Extract to read
Solo artist Genevieve Maynard enjoys hitting the road for a gig in Wollongong.
After all, the Oxford Taven is only a short trip from home and the comfort of her own bed in Western Sydney.
Tonight Maynard returns to the South Coast to perform on the back of her latest EP, Don't Come Morning, which was released earlier this month.
Maynard admits that the EP, which follows on from the success of her first solo effort Ghost Notes, has been a long time coming but puts that down to being an independent artist.
"I have been so busy at work there's no time to think," she says.
"It has been a bit of a slow process just getting it together and getting the artowrk done, but being independent you do everything yourself. It can be painfully slow at time."
However, Maynard says, the exhausting process does have its rewards and Don't Come Morning is completely her own record.
"What I do miss is the large record company resources like publicity, money and contacts," she says. "But at least I know my record is 100 percent what I want."
Now Maynard, who found fame as one of the members of the now-defunct Stella One Eleven, just wants to recoup her losses for recording the eight-track release.

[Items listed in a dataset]
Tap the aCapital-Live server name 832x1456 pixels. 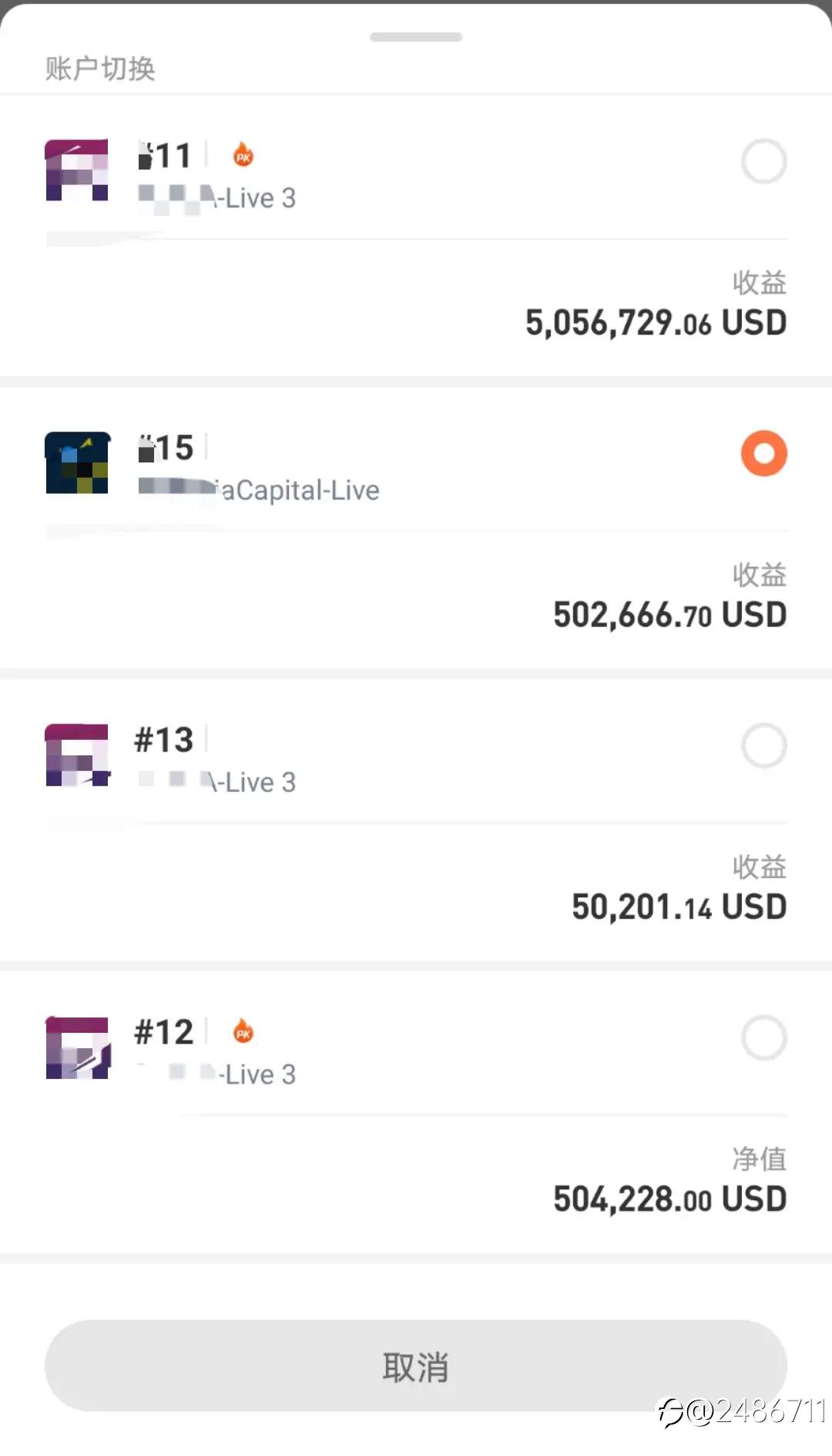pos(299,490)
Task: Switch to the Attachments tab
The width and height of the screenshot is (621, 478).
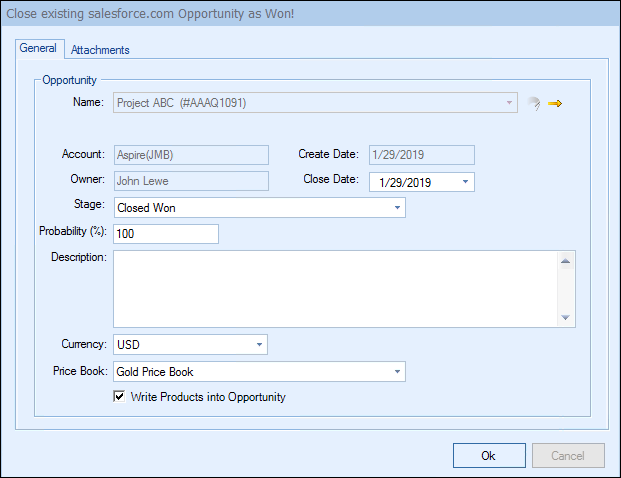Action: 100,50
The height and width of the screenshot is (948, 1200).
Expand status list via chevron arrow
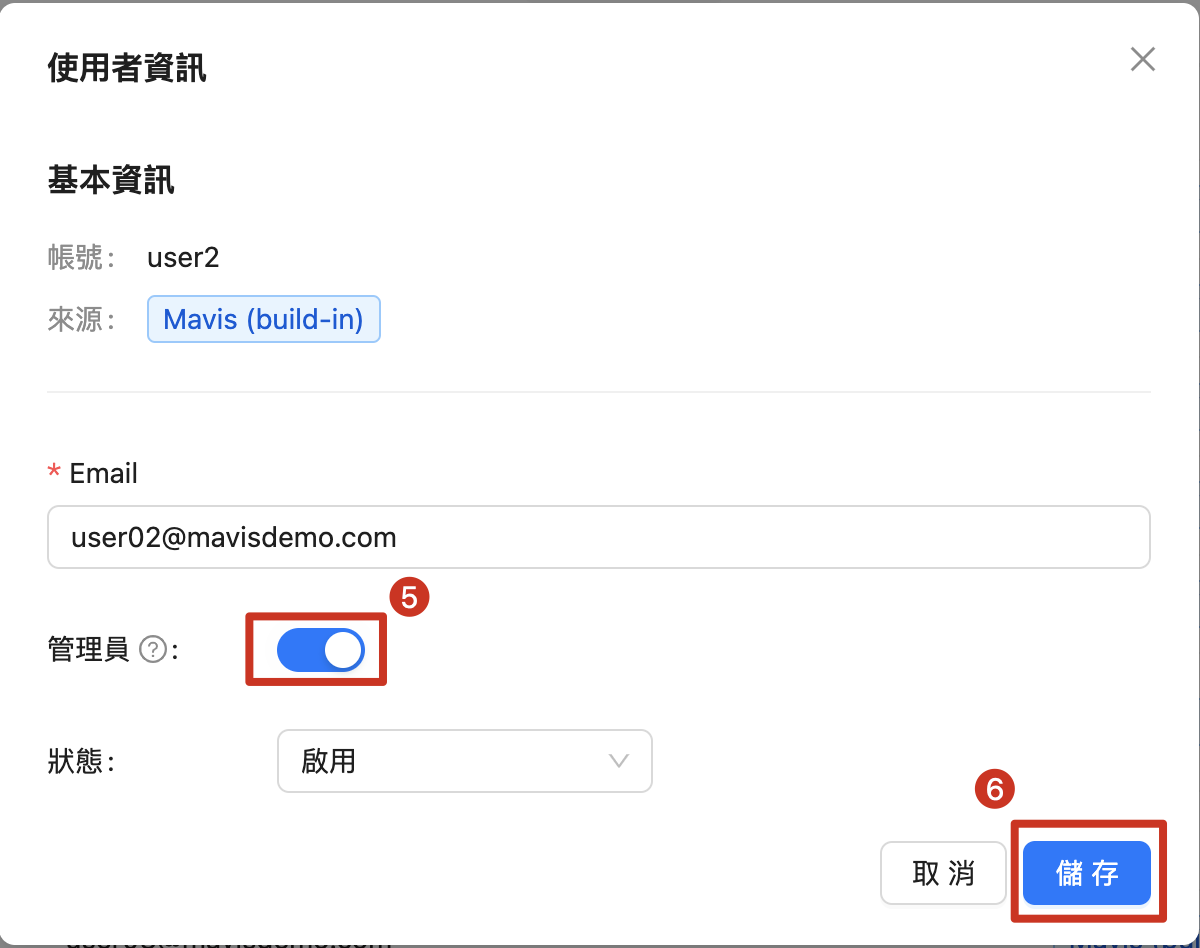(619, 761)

Instructions
**A)** According to the article on Genevieve Maynard, what was the title of her first solo effort?
**B)** Reproduce the part of the article on Genevieve Maynard between "Solo artist Genevieve" and "earlier this month.", inclusive.

Answers to the exercises
**A)** Ghost Notes

**B)**
Solo artist Genevieve Maynard enjoys hitting the road for a gig in Wollongong.
After all, the Oxford Taven is only a short trip from home and the comfort of her own bed in Western Sydney.
Tonight Maynard returns to the South Coast to perform on the back of her latest EP, Don't Come Morning, which was released earlier this month.